• [To do] Rescale the listing below: write out every line again, requests included, and multiply each coordinate in the answers by 2.4, rounding to whole numbers with halves rounded up.

[Saved data entries]
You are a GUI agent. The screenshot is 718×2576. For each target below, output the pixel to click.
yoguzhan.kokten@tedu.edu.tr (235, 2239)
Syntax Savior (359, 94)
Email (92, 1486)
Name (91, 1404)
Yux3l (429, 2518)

• [Exercise solution]
You are a GUI agent. The screenshot is 718×2576. For each target below, output the pixel to click.
yoguzhan.kokten@tedu.edu.tr (564, 5374)
Syntax Savior (862, 226)
Email (221, 3566)
Name (218, 3370)
Yux3l (1030, 6043)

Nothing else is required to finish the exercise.